Reitamo S, Remitz A, Varga J, Ceska M, Effenberger F, Jimenez S, Uitto J
Department of Dermatology, Jefferson Medical College, Thomas Jefferson University, Philadelphia, Pa. 19107.
Arch Dermatol. 1993 Feb;129(2):189-93.
Interleukin 8 (IL-8), a chemotactic cytokine produced by various cell types, displays structural homology to the connective tissue-activating peptide III. Little is known of the possible role of IL-8 in connective tissue disorders. We therefore determined serum concentrations of IL-8 and autoantibodies to IL-8 in 134 patients with systemic sclerosis (SSc) and related connective tissue disorders, as well as in pooled serum from 28 healthy control subjects by a sensitive enzyme-linked immunosorbent assay.
Interleukin 8 was undetectable in the pooled serum from 28 healthy controls, but detectable in serum samples from 24 of the 134 patients described above. It was detected in 13 of 60 patients with limited SSc and in eight of 48 patients with diffuse SSc. It was also detectable in one of three patients with eosinophilic fasciitis and in two of 10 patients with Raynaud's syndrome without skin involvement. In contrast, none of the three patients with morphea or the 10 patients with eosinophilia-myalgia syndrome had detectable IL-8 levels. We further determined the concentration of autoantibodies to IL-8 in the same serum samples. The values in healthy controls were 6.7 +/- 0.2 ng/mL (mean +/- SEM). Significantly elevated autoantibody levels were detected in patients with limited SSc (21.5 +/- 1.7), diffuse SSc (23.4 +/- 2.2), and Raynaud's syndrome (20.5 +/- 3.7). Elevated levels were also detected in patients with eosinophilic fasciitis (43.7 +/- 8.6) and morphea (14.7 +/- 3.2). Normal levels (7.5 +/- 2.0) were found in patients with eosinophilia-myalgia syndrome. Analysis of variance between the levels of autoantibodies to IL-8 and duration of the disease, extent of skin involvement, drug therapy, or serologic findings failed to show a significant correlation.
These results suggest that increased production of IL-8 may relate to activation of mononuclear phagocytes, fibroblasts, or endothelial cells, among other cell types, in patients with SSc, but not in those with eosinophilia-myalgia syndrome. This activation could be related to the production of autoantibodies to IL-8.

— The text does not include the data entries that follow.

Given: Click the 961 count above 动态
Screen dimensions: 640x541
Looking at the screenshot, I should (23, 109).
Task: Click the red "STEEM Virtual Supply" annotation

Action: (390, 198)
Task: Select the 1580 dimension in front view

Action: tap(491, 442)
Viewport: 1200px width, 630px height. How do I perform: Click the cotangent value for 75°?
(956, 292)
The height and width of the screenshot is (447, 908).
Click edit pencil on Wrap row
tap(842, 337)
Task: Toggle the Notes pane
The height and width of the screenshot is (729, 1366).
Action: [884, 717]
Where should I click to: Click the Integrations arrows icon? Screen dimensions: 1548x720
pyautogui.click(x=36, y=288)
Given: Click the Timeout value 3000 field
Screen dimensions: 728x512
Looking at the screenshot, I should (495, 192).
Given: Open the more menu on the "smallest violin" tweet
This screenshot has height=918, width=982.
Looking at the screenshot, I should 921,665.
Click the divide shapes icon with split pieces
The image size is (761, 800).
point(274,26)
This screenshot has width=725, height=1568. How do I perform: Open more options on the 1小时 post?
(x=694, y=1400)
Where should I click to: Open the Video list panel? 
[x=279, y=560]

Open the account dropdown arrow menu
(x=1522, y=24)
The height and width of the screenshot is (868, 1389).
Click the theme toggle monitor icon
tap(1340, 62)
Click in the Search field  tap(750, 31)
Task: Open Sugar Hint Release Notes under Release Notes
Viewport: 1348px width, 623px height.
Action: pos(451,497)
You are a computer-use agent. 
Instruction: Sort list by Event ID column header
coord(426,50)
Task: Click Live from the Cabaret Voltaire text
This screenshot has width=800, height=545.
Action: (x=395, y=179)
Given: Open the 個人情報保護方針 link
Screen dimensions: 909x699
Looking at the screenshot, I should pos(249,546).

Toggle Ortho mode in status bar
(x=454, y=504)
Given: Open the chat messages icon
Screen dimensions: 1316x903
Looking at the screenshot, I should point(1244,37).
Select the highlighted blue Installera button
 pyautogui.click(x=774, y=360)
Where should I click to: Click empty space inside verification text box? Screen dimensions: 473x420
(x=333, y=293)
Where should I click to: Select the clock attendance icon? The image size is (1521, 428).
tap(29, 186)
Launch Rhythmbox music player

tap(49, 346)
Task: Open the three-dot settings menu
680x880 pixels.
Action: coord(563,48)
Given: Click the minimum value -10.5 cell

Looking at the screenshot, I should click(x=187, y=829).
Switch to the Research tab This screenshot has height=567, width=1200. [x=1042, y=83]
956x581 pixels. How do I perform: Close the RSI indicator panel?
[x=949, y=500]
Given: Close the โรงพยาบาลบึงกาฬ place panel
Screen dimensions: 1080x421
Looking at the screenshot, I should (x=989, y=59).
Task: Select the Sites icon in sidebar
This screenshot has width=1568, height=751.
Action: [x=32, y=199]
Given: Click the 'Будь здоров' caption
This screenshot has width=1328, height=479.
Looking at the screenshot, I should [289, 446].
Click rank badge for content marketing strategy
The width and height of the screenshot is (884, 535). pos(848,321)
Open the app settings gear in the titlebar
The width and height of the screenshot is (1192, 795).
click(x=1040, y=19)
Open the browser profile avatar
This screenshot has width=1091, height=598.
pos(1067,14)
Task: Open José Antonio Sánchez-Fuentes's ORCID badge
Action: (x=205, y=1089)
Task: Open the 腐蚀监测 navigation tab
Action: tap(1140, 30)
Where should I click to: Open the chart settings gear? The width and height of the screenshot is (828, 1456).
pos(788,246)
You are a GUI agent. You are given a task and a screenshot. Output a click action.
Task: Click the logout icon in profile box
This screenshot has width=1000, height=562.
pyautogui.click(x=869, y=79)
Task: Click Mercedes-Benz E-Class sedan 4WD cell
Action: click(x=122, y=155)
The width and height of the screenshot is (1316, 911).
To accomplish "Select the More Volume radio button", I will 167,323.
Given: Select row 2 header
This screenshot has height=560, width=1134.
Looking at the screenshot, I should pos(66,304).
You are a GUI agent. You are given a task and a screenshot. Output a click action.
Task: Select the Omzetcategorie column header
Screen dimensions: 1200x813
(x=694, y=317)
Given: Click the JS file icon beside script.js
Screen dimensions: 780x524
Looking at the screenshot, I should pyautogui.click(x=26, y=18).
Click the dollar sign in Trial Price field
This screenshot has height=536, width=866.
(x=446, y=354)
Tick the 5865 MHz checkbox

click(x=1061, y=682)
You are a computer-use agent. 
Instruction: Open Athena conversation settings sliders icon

白细胞介素8(IL-8)是一种由多种细胞类型产生的趋化性细胞因子,与结缔组织激活肽III具有结构同源性。关于IL-8在结缔组织疾病中可能发挥的作用,人们了解甚少。因此,我们采用灵敏的酶联免疫吸附测定法,测定了134例系统性硬化症(SSc)及相关结缔组织疾病患者以及28例健康对照者混合血清中的IL-8血清浓度和抗IL-8自身抗体。
在28例健康对照者的混合血清中未检测到白细胞介素8,但在上述134例患者的血清样本中,有24例可检测到。在60例局限性SSc患者中有13例检测到,在4例弥漫性SSc患者中有8例检测到。在3例嗜酸性筋膜炎患者中有1例可检测到,在10例无皮肤受累的雷诺综合征患者中有2例可检测到。相比之下,3例硬斑病患者和10例嗜酸性粒细胞增多性肌痛综合征患者中均未检测到可检测到的IL-8水平。我们进一步测定了同一血清样本中抗IL-8自身抗体的浓度。健康对照者的值为6.7±0.2 ng/mL(平均值±标准误)。在局限性SSc患者(21.5±1.7)、弥漫性SSc患者(23.4±2.2)和雷诺综合征患者(20.5±3.7)中检测到自身抗体水平显著升高。嗜酸性筋膜炎患者(43.7±8.6)和硬斑病患者(14.7±3.2)中也检测到水平升高。嗜酸性粒细胞增多性肌痛综合征患者的水平正常(7.5±2.0)。对IL-8自身抗体水平与疾病持续时间?皮肤受累程度?药物治疗或血清学检查结果之间进行方差分析,未显示出显著相关性。
这些结果表明,IL-8产生增加可能与SSc患者而非嗜酸性粒细胞增多性肌痛综合征患者的单核吞噬细胞?成纤维细胞或内皮细胞等其他细胞类型的激活有关。这种激活可能与抗IL-8自身抗体的产生有关。